__TASK INSTRUCTIONS__
Write out only the lines running from the one that contains "Dell (28, 2063)" to the end of the material, both ends included.

———

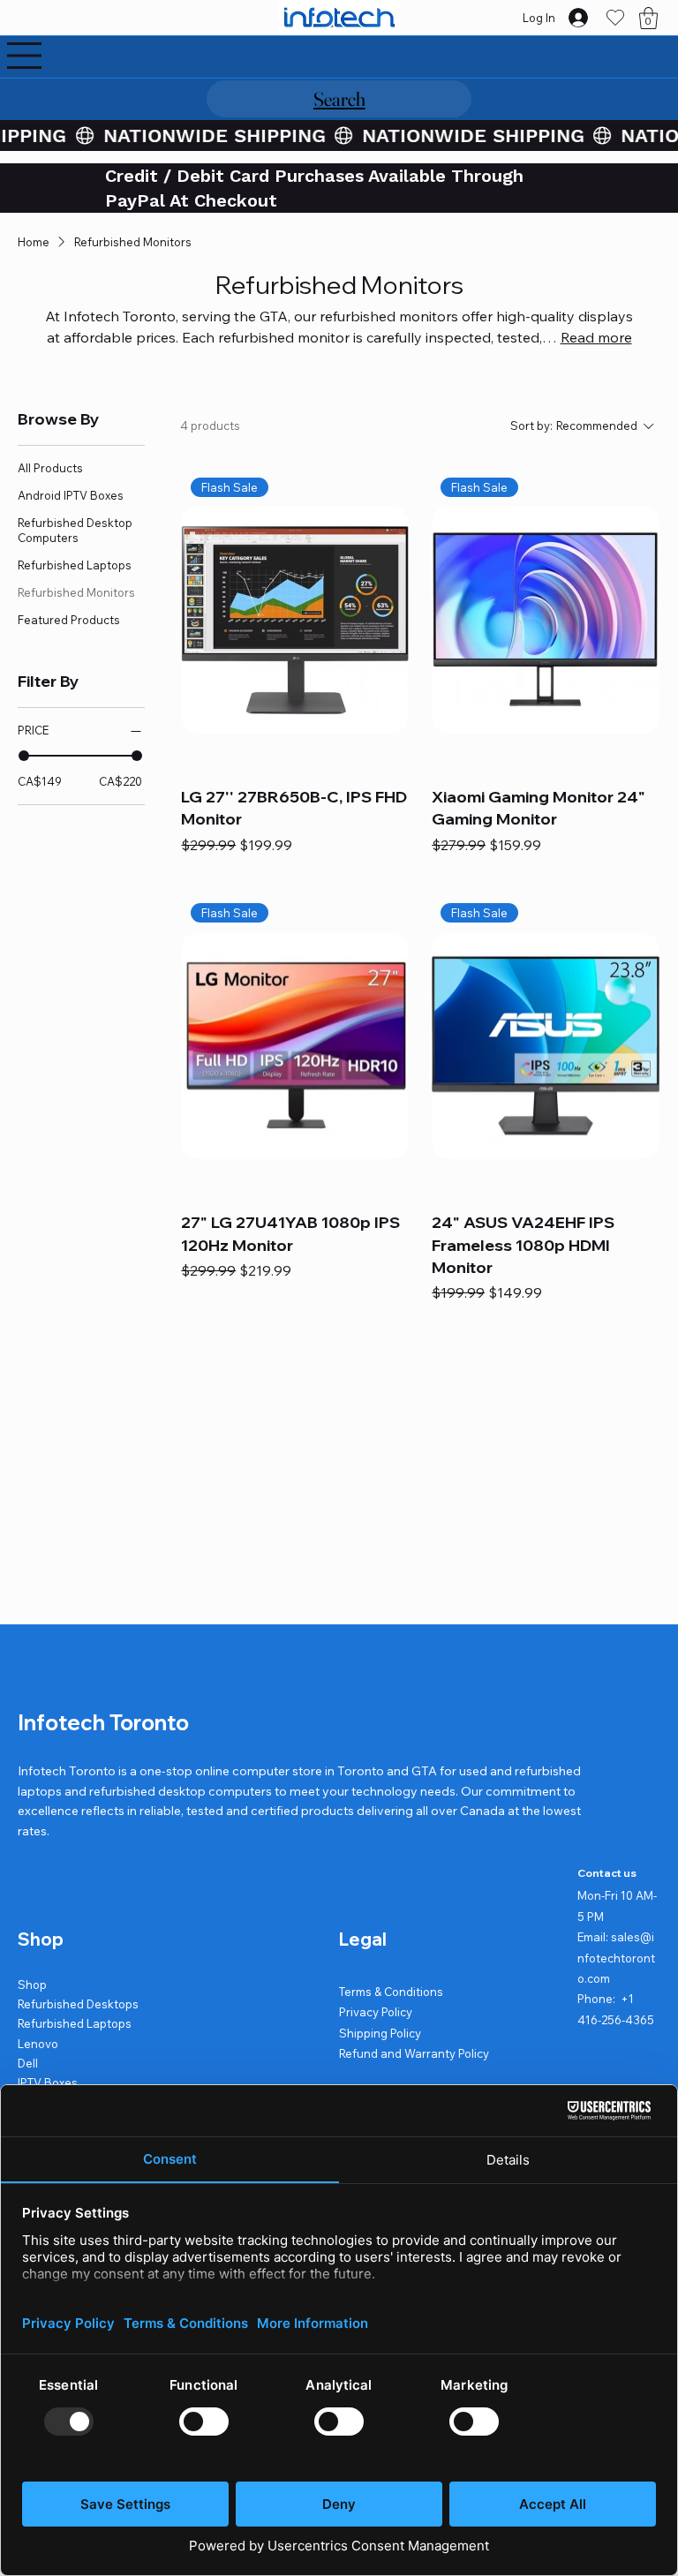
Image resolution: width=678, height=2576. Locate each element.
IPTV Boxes (48, 2082)
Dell (28, 2063)
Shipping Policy (380, 2033)
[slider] (23, 755)
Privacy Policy (375, 2012)
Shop (32, 1984)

———

__ANSWER SPACE__
Dell (28, 2063)
Shipping Policy (380, 2033)
[slider] (23, 755)
Privacy Policy (375, 2012)
Shop (32, 1984)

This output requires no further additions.